Activist Investor Plans to Increase Pressure on Bob Evans | Huffing Post International

Monday, 9 December 2013

Activist Investor Plans to Increase Pressure on Bob Evans


The New York Times


Last week, Bob Evans Farms announced that it had declined to make strategic changes recommended by one of its biggest investors. Now that investor, the hedge fund Sandell Asset Management, plans to turn up the heat on the restaurant operator.
Sandell intends to announce Monday that it will move for change at Bob Evans, potentially including replacing its directors, according to people briefed on the matter who spoke on condition of anonymity because they were not authorized to speak publicly about the fund’s plans.
The hedge fund will begin a so-called consent solicitation, which will let investors vote on changes at Bob Evans outside an annual meeting, the people said. The fund could also seek to amend the restaurateur’s bylaws.
“While we strongly believe that the inherent value of Bob Evans is far in excess of the company’s current share price, we have serious doubts regarding management’s ability to realize this value,” the hedge fund wrote in a letter that it plans to send to other investors. A representative for Sandell declined to comment. A spokeswoman for Bob Evans referred to comments made by the company’s chief executive, Steven A. Davis, on a conference call with analysts last week regarding Sandell’s recommendations, which he deemed unlikely to generate value for investors.
Sandell’s fight against Bob Evans, which runs 561 restaurants and produces packaged foods like sausage, is only one of a growing number of battles being waged in the food industry.
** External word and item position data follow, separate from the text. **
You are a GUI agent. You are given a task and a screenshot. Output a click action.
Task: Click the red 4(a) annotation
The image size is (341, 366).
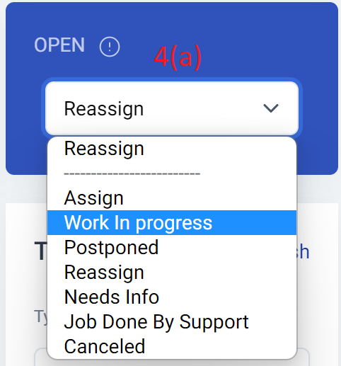coord(178,57)
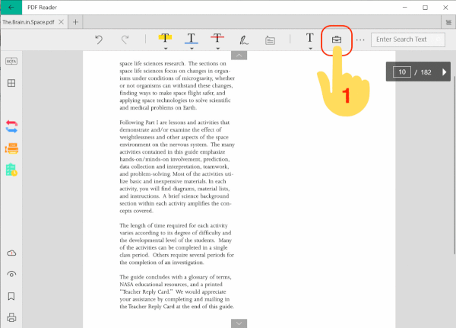Select the yellow highlight text tool
Screen dimensions: 456x328
tap(164, 38)
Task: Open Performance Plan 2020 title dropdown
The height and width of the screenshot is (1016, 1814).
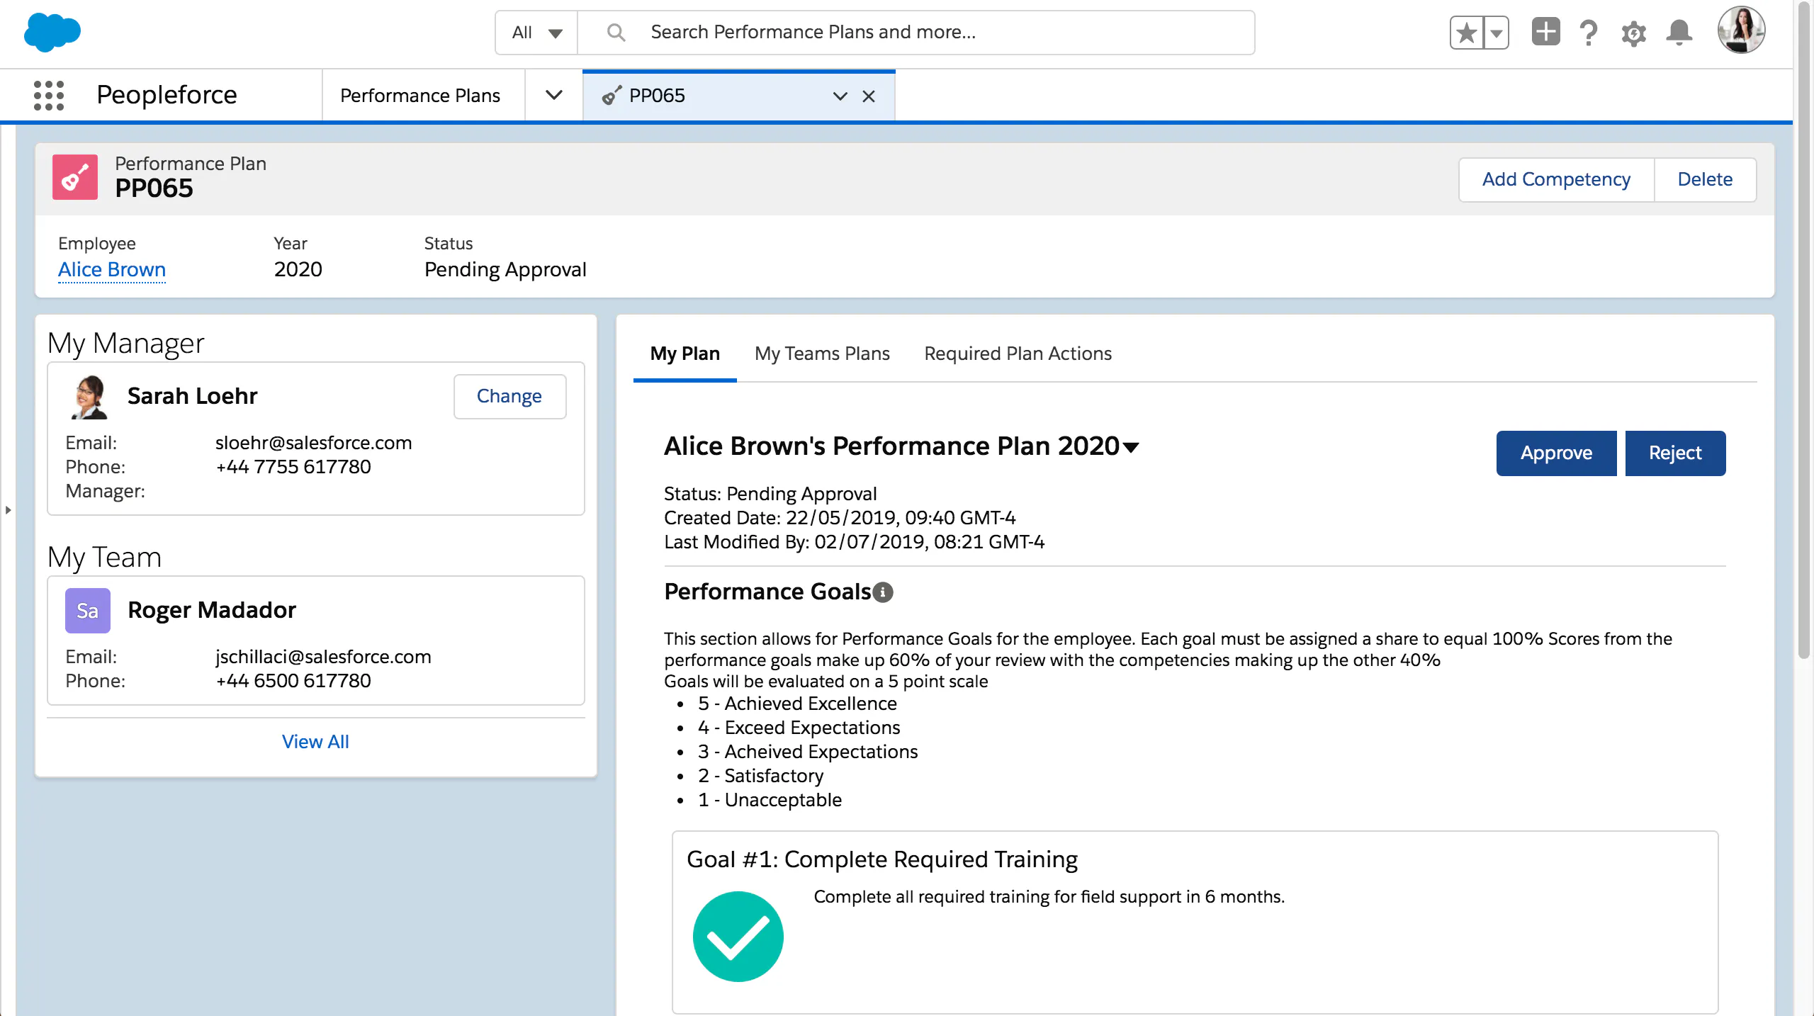Action: click(x=1131, y=447)
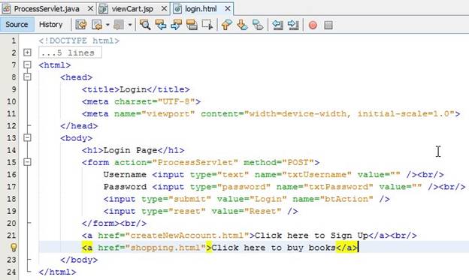The image size is (469, 280).
Task: Jump to Previous Bookmark icon
Action: coord(227,25)
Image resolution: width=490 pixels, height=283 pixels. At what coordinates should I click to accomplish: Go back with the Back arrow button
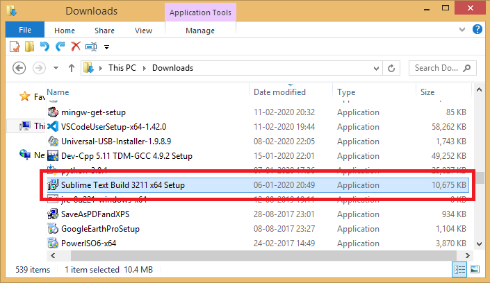pyautogui.click(x=19, y=68)
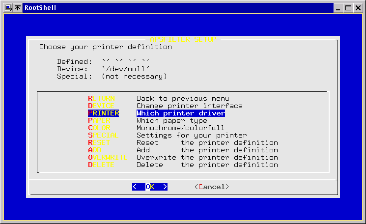The image size is (366, 224).
Task: Choose DEVICE to change printer interface
Action: (103, 106)
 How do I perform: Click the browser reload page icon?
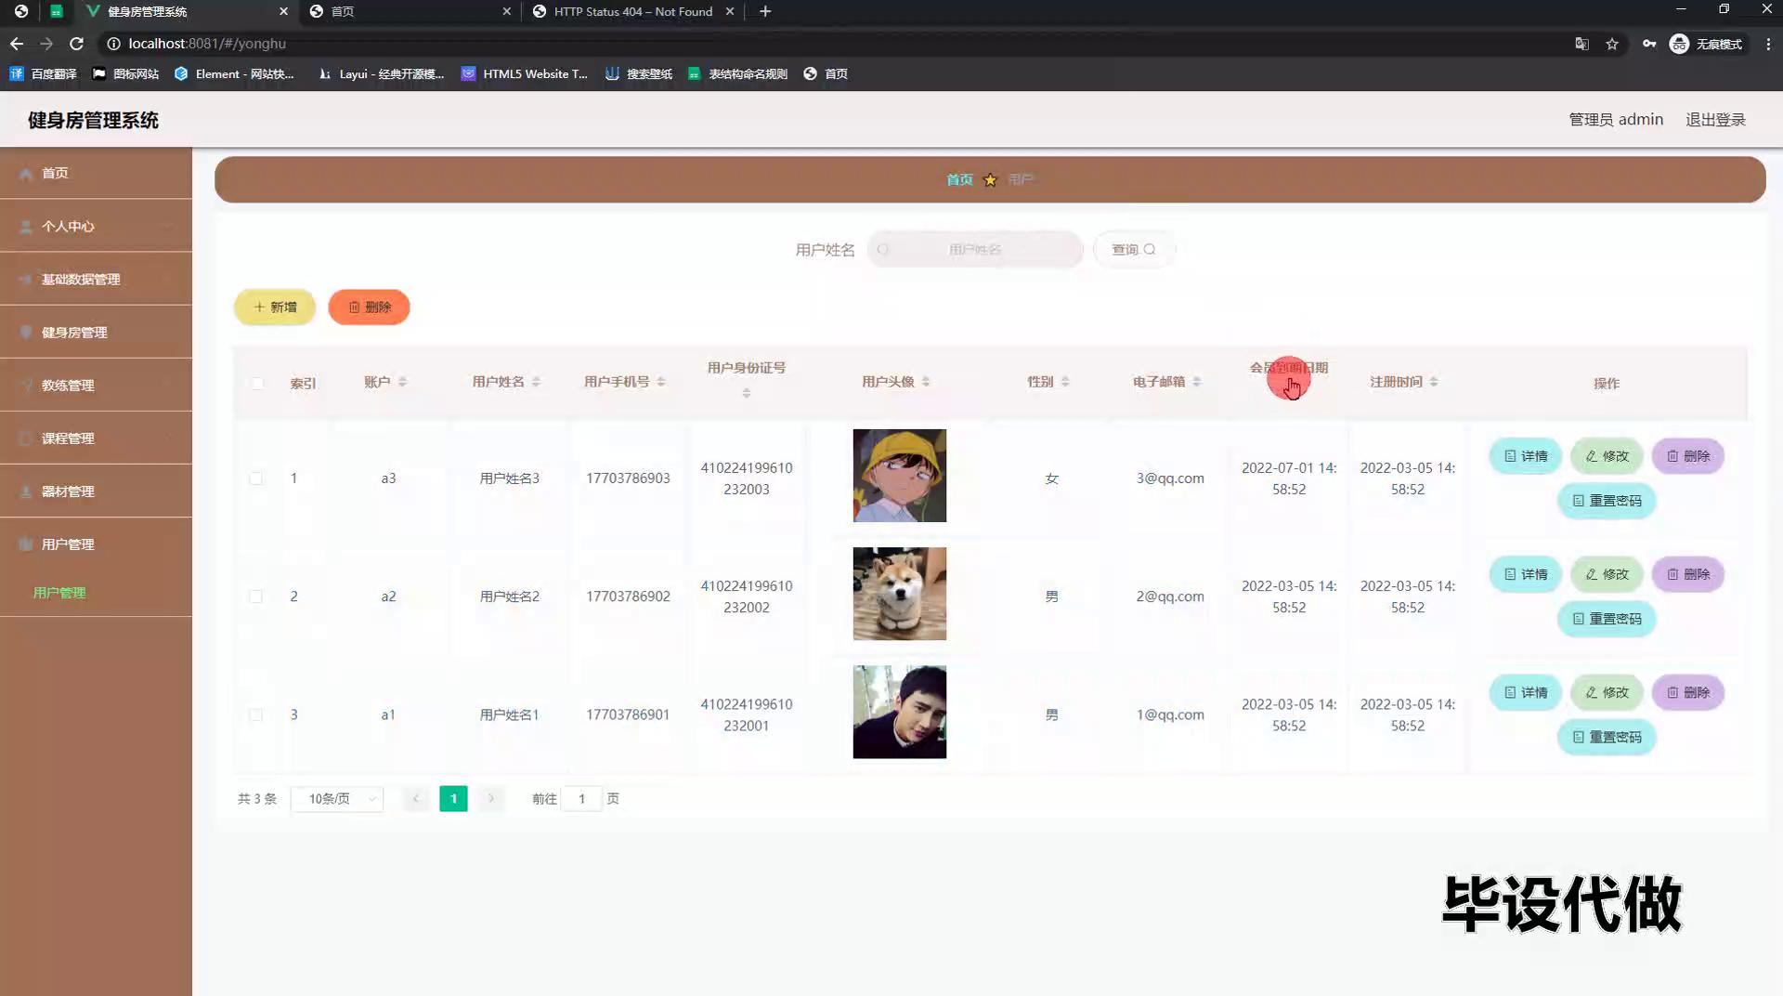pos(77,44)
Hedge funds are especially keen to shake up restaurant chains whose share performance has lagged as customers have proved reluctant to dine out as much since the recession.
Investors have taken on the parent companies of Applebee’s and the Olive Garden, arguing for moves like a big annual dividend, increased cost-cutting and corporate breakups.
The latest plans by Sandell are not surprising, because the $900 million hedge fund disclosed last month that it had hired a proxy solicitor to advise on shareholder initiatives like a consent solicitation. But they still represent an increasingly aggressive approach by the investor, whose 6.5 percent stake makes it one of the company’s three biggest shareholders. The hedge fund’s efforts most likely took on added urgency after Bob Evans announced last week that it had considered and rejected borrowing against its stores, deeming the maneuver an expensive bit of financial engineering. The company also disclosed that its profits for the quarter that ended in October had dropped 46 percent, to $6.1 million, hurt by rising costs and expansion plans.
Sandell disclosed in late September that it wanted Bob Evans to consider options like splitting itself up, borrowing against its real estate holdings and buying back its stock.
The hedge fund has said that it believes Bob Evans could be worth more than $80 a share, far above its current level of $51.31. It has argued that the company’s stock, which had a market value of $1.4 billion on Friday, trades significantly lower than peers like Cracker Barrel and DineEquity.
Sandell contends that the factors holding back Bob Evans include its significant real estate holdings. The company owns 86 percent of its restaurants and spends millions of dollars on its Farm Fresh campaign to renovate its locations. Separating the restaurant business from the packaged foods arm could lead to greater operational focus at both, leading to a higher stock price.
The hedge fund has said that it has been approached by two real estate investment trusts interested in buying the company’s real estate, and that it thinks Bob Evans should consider a mix of its three suggestions.
But Sandell may also be interested in pushing for a sale of the whole enterprise. It plans to tell investors that it has heard that at least one private equity firm expressed interest in buying Bob Evans, only to be turned down by management.
Executives at Bob Evans, which is based in New Albany, Ohio, have insisted that the company benefits from owning both businesses and from holding on to its real estate. It has already begun a stock-buyback program that is expected to grow to $225 million, while revamping its restaurants and food offerings.
Mr. Davis, specifically, took on Sandell’s suggestions in the conference call with analysts.
“What we have not and will not undertake is financial engineering tactics that place our company’s ability to deliver long-term shareholder value at unnecessary risks,” he said.